Abstract
Purpose:
Lipid metabolism, particularly high-density lipoprotein cholesterol (HDL-c), has been implicated in the pathogenesis of age-related macular degeneration (AMD). We aim to determine whether plasma lipid levels are causally associated with the risk of neovascular AMD in East Asians using a two-sample multiple instrumental variables (IVs) approach in a context of Mendelian randomization analysis.
Methods:
We considered common genetic variants in 42 distinct loci (IVs) for lipoprotein cholesterol recently identified from genome-wide association studies (P < 5 X 10-8) in East Asians, such as LPL, CETP, LIPC, APOE and APOB. The reported beta coefficients on each genetic variant for either HDL-C, low-density lipoprotein cholesterol (LDL-C), total cholesterol (TC) or triglycerides were employed as the first stage regression coefficients.
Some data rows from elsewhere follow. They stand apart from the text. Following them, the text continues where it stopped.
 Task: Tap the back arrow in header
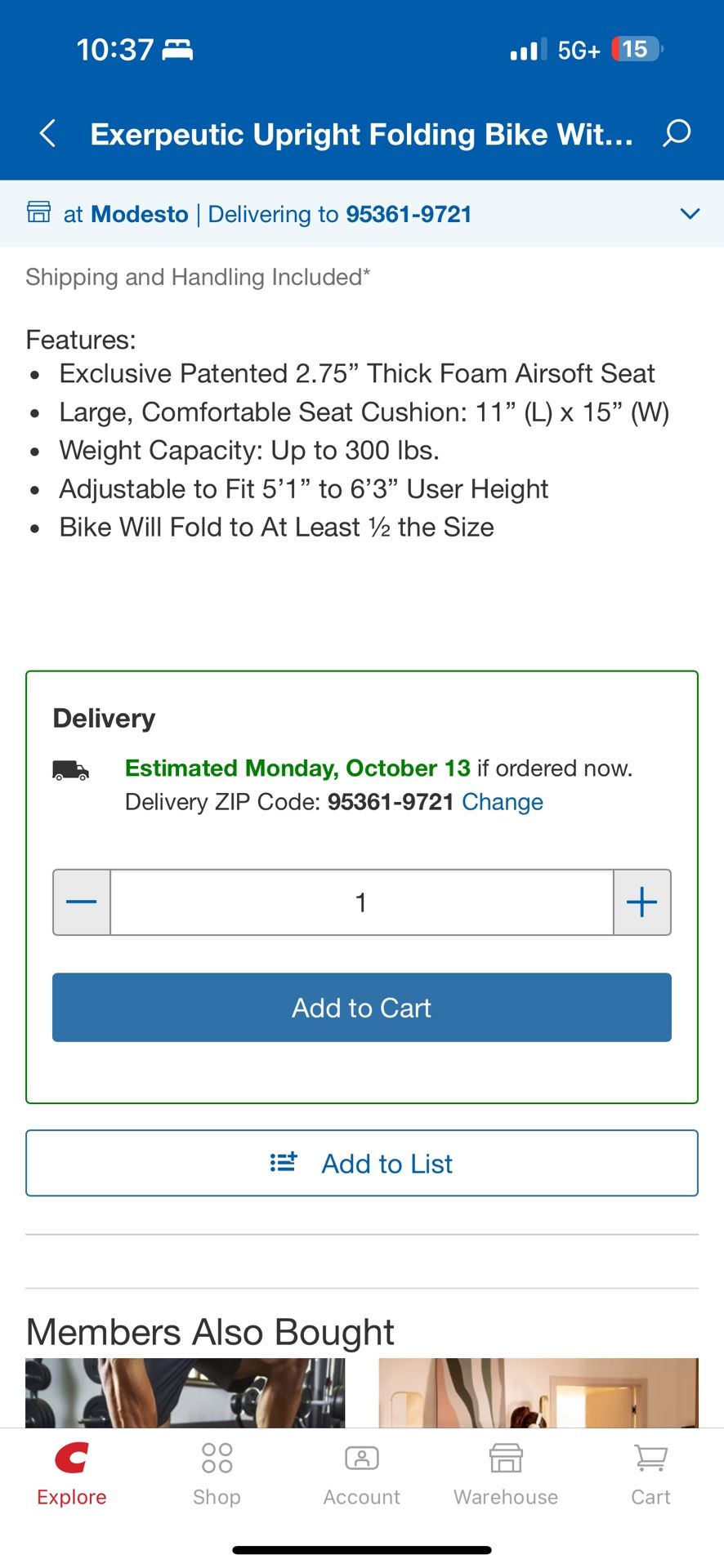48,133
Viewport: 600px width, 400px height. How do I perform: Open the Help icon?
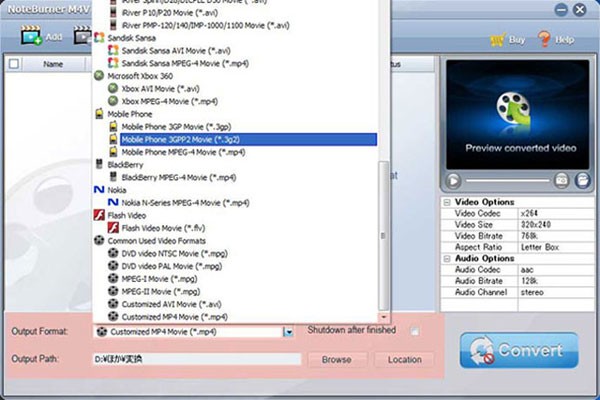click(x=546, y=39)
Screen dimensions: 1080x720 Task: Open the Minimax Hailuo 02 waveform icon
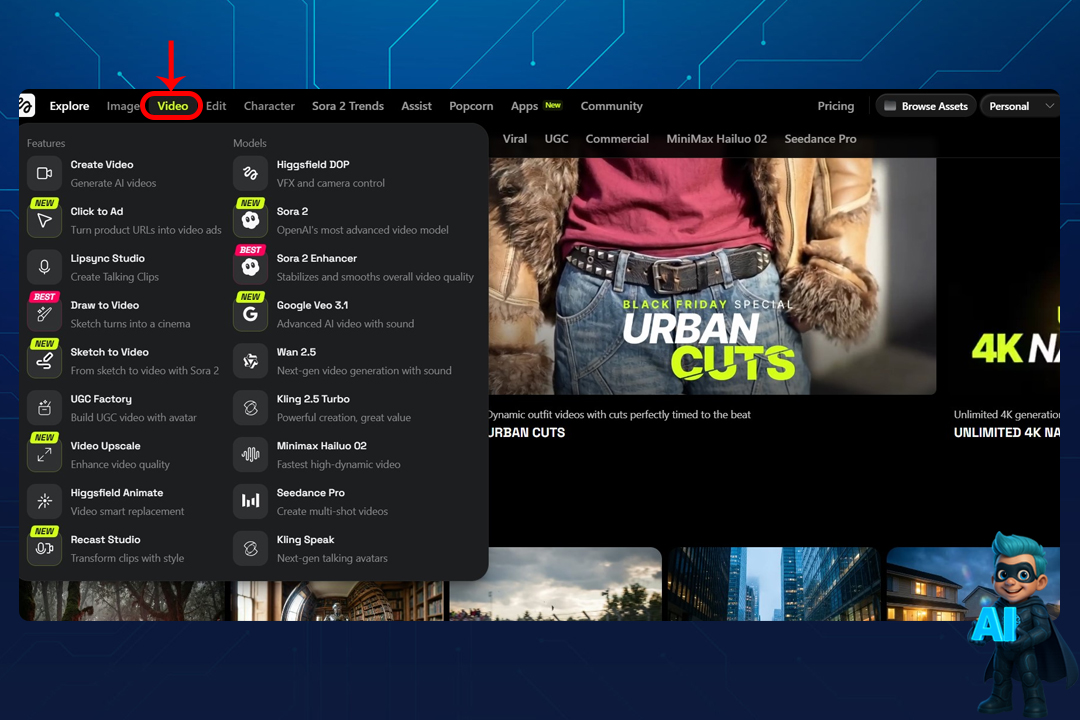pyautogui.click(x=250, y=455)
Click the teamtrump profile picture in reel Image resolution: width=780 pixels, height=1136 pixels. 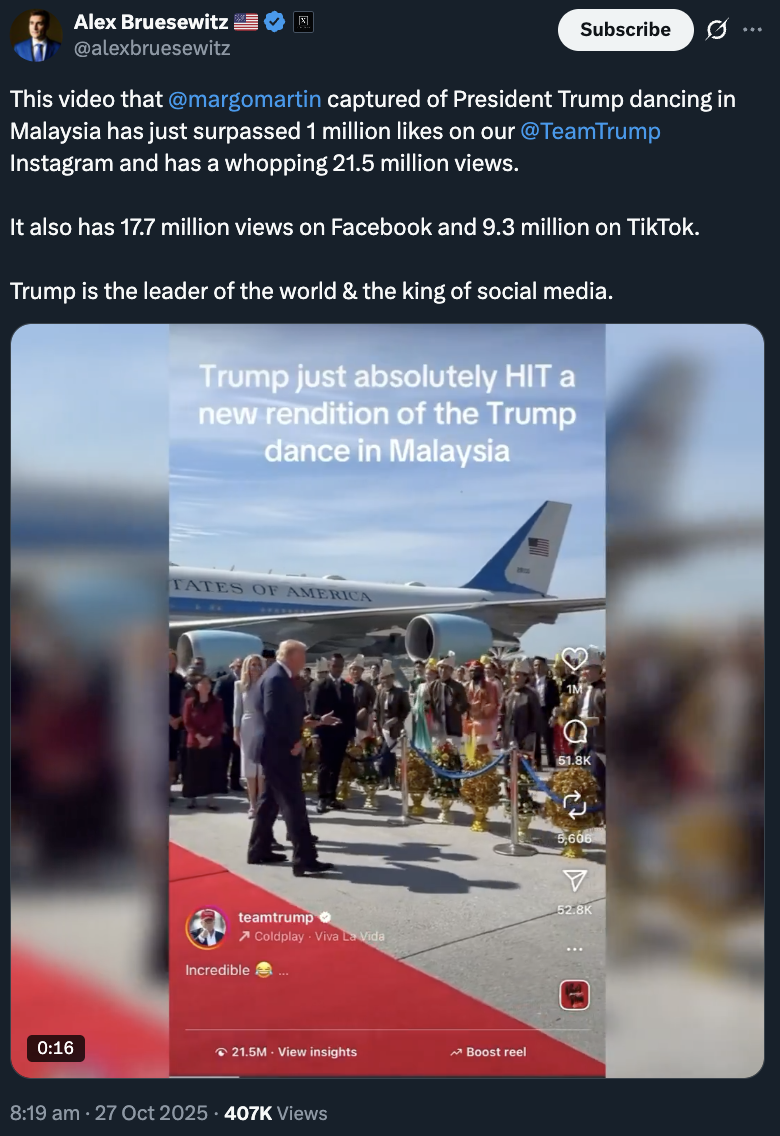206,928
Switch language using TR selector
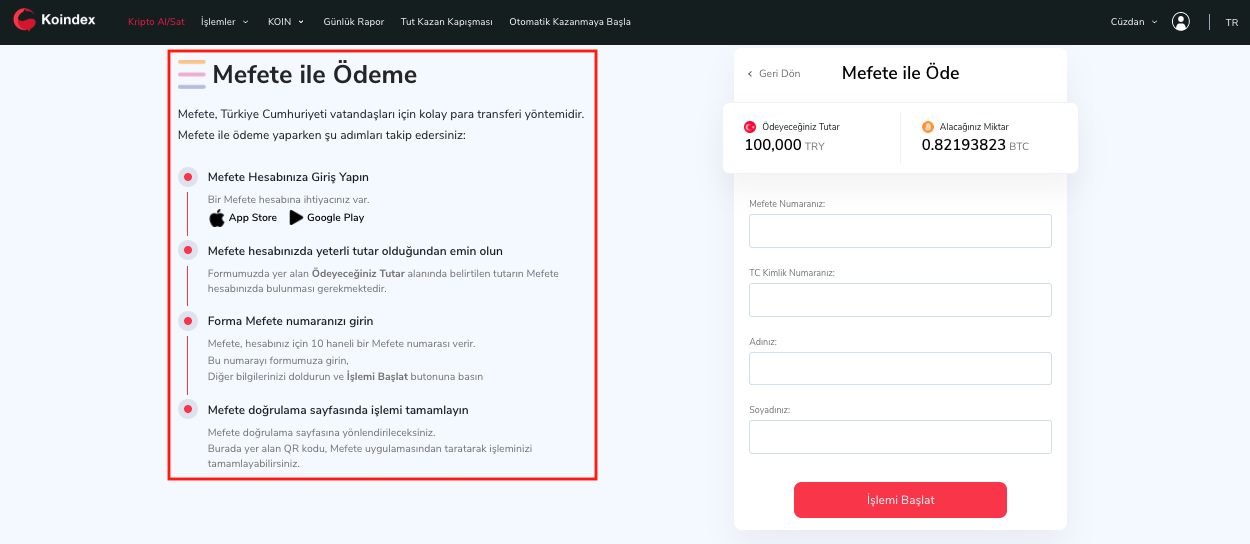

The risk for AMD at each of these 42 variants was estimated in independent samples as the second stage regression coefficients, using a meta-analysis of genetic association studies on 2,242 neovascular AMD cases and 4,495 controls from the Genetics of AMD in Asians (GAMA) Consortium. The diagnosis of neovascular AMD was made based on clinical examinations using dilated fundus photography, fluorescent angiography and optical coherence tomography. IV estimation at each genetic variant used the two-stage least square estimator. The causal effect of HDL-C, LDL-C, TC and triglycerides on risk of AMD was quantified by combining the IV estimators of each variant employing inverse-variance weights.
Results:
Using multiple IVs approach, we observed a causal association between higher HDL-C and an increased risk of neovascular AMD (odds ratio [OR] = 1.63, per standard deviation increase in HDL-C; P = 9.20 x 10-3). The causal effect of HDL-C on AMD risk was greatly attenuated if CETP rs3764261 was omitted from the IVs (OR = 1.07, P = 0.701). LDL-c (P = 0.533), TC (P = 0.966) and triglycerides levels (P = 0.644) were not causal risk factors for AMD.
Conclusions:
Our results shows that HDL-C level may influence risk of AMD and CETP could play a role in this process. Whether the observed causal association could be due to a pleiotropic effect of CETP in the various functional pathways underlying HDL-c and AMD needs further investigation.